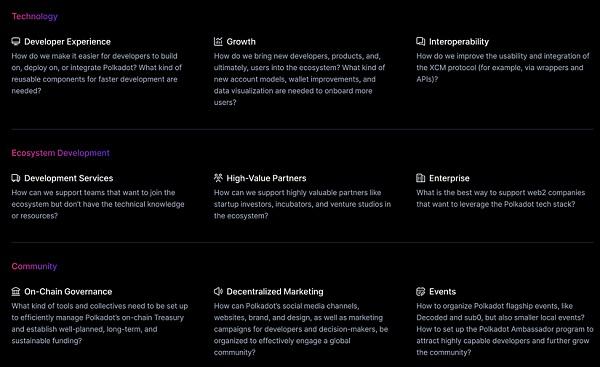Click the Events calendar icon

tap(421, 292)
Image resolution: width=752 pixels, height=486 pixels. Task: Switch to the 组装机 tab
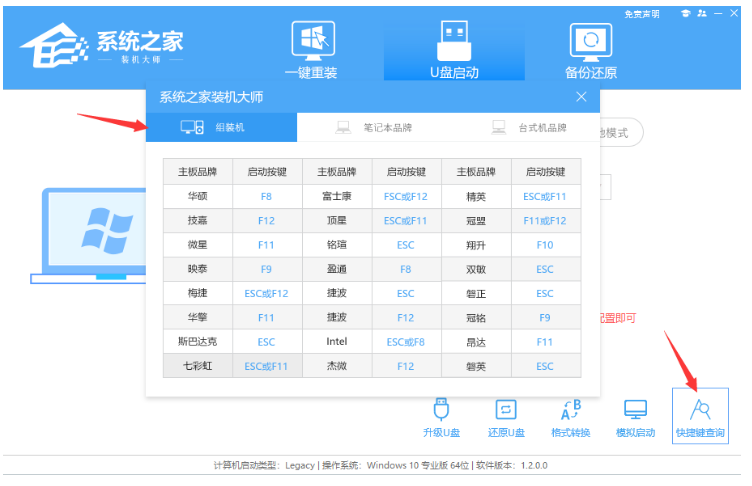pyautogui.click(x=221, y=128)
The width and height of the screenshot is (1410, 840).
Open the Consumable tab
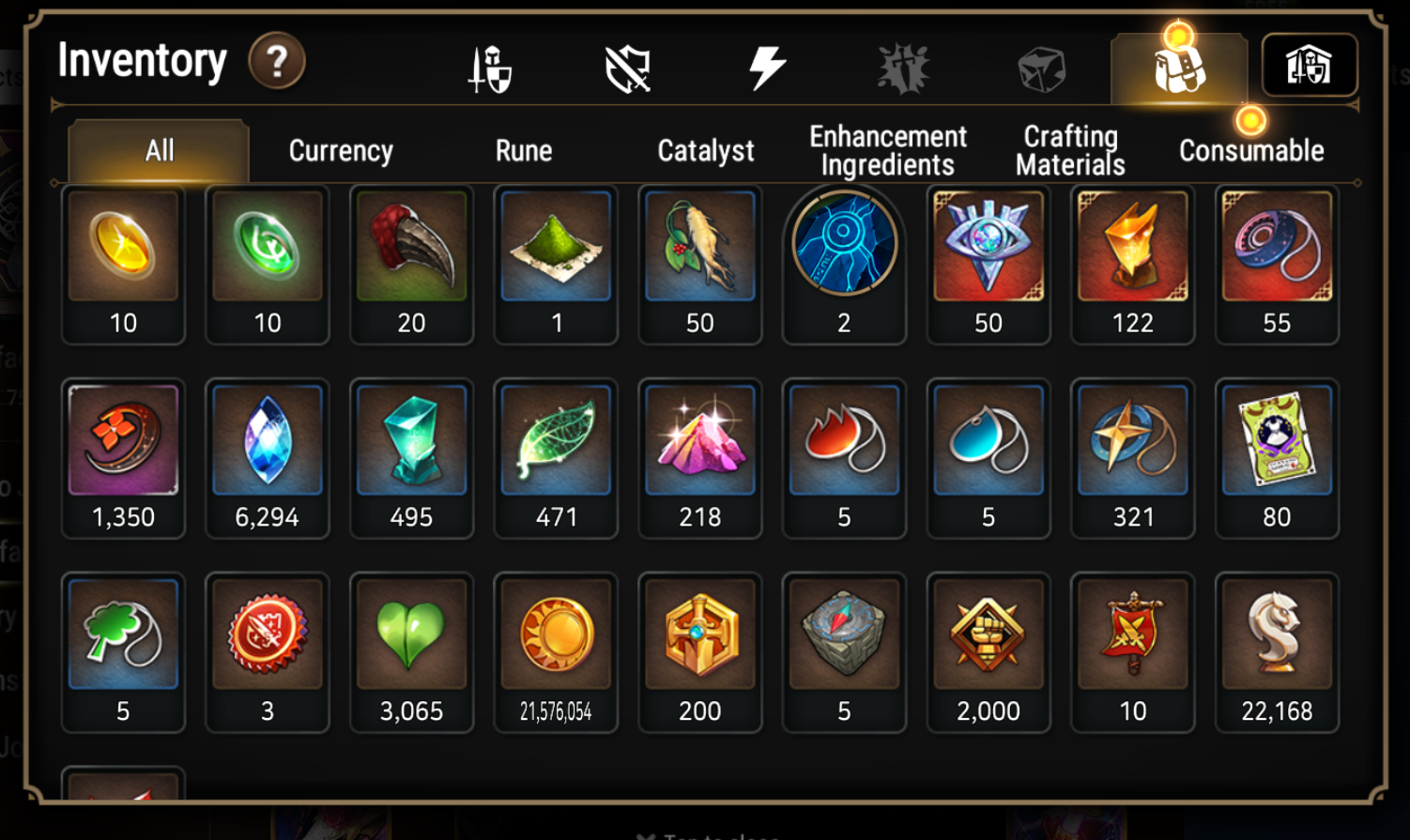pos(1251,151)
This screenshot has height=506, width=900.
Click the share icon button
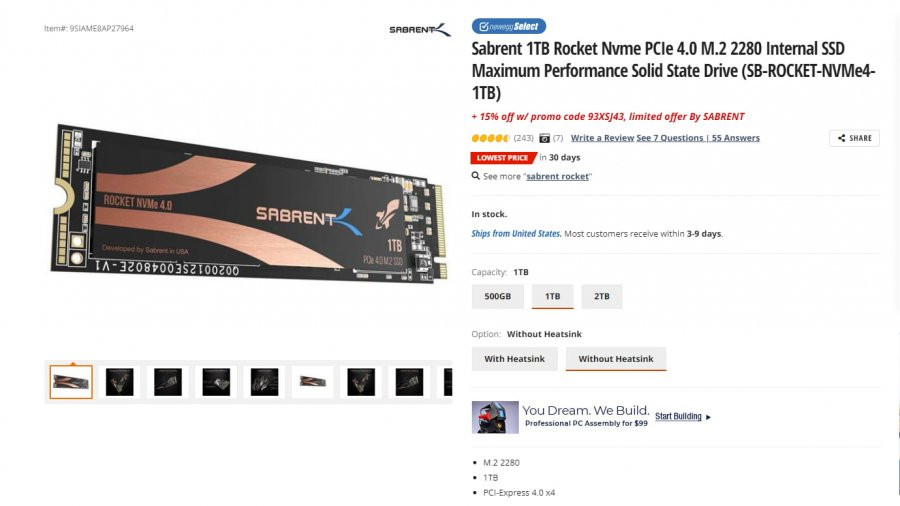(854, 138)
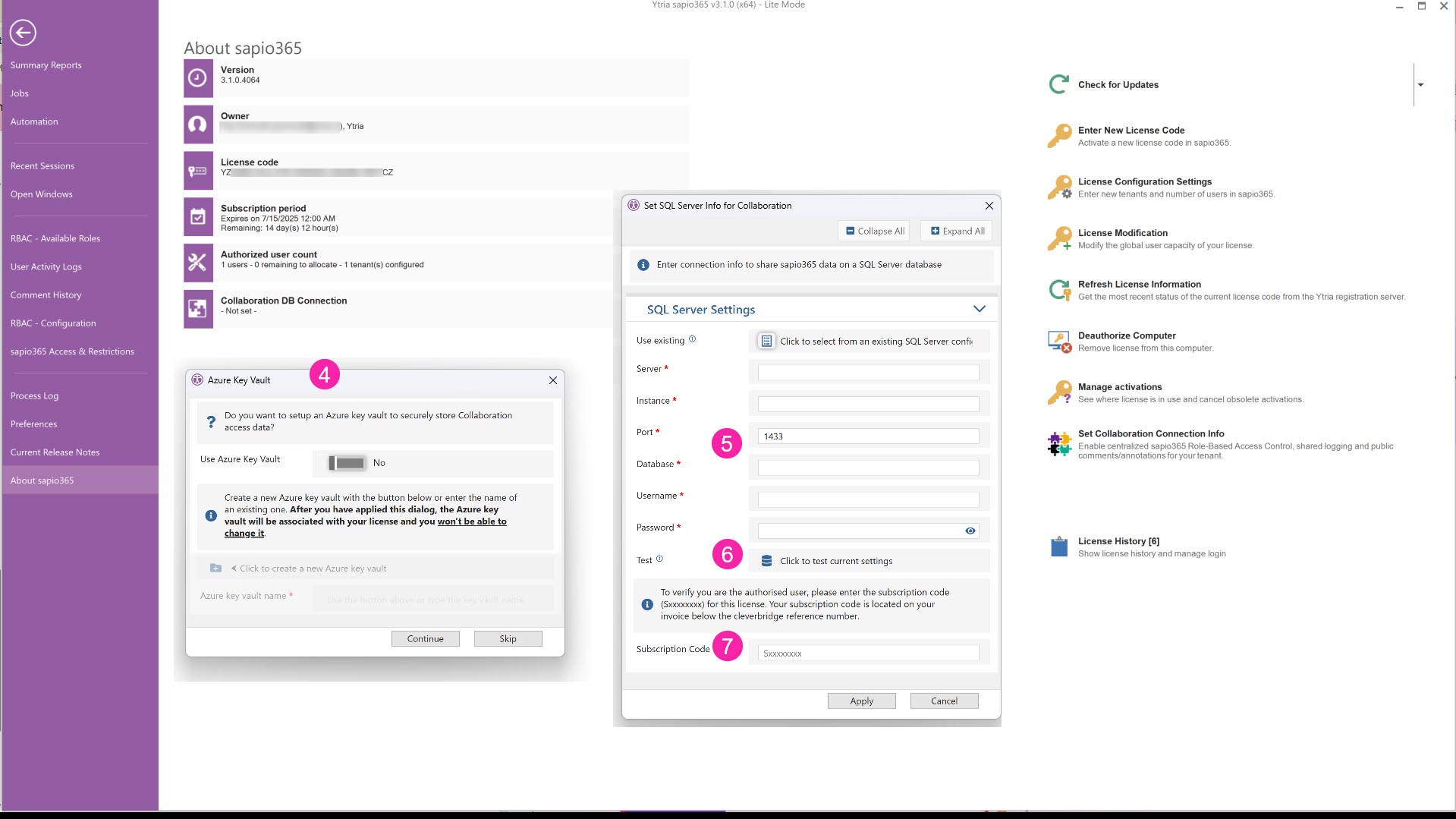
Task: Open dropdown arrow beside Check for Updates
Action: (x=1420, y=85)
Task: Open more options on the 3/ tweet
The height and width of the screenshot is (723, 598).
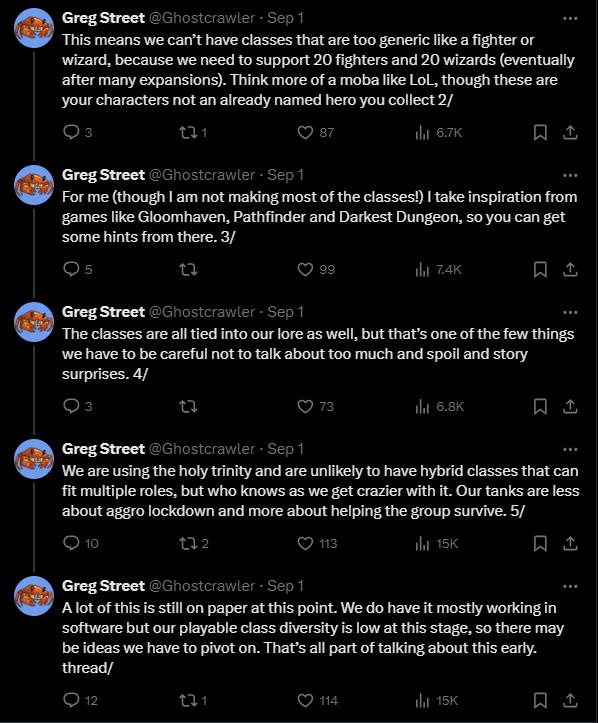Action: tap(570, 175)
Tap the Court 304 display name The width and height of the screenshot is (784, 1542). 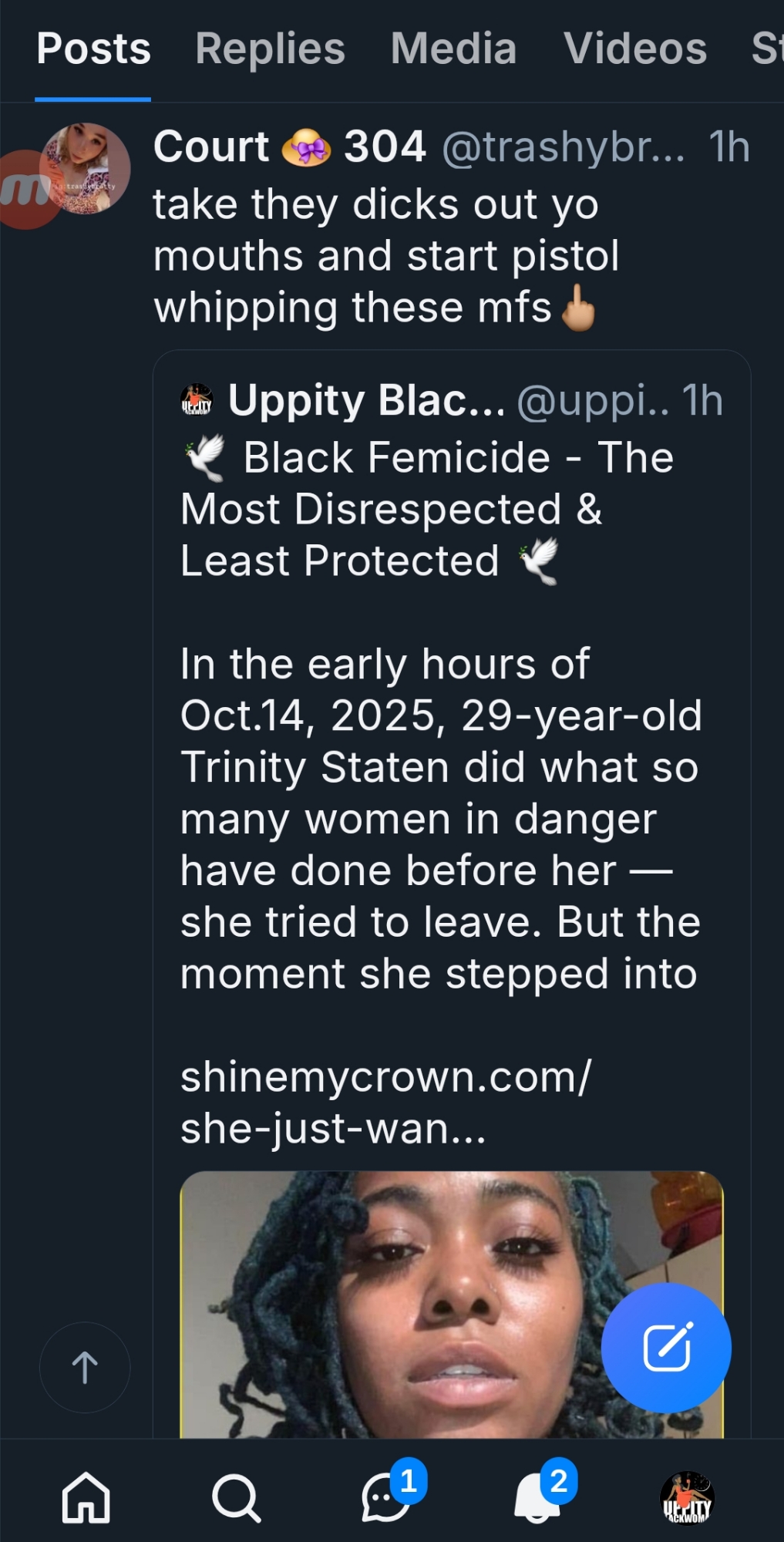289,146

==============================

*Set exercise*.
Format the lines from the line with "The width and height of the screenshot is (1410, 840)." to the line with "Action: (x=1420, y=85)", both included, as a JSON list of strings with one string per line and blank lines left out. Leave the pictures out of the answer.

*Finished answer*.
[
  "The width and height of the screenshot is (1410, 840).",
  "Open the Consumable tab",
  "pos(1251,151)",
  "This screenshot has height=506, width=900.",
  "Click the share icon button",
  "(854, 138)",
  "Task: Open dropdown arrow beside Check for Updates",
  "Action: (x=1420, y=85)"
]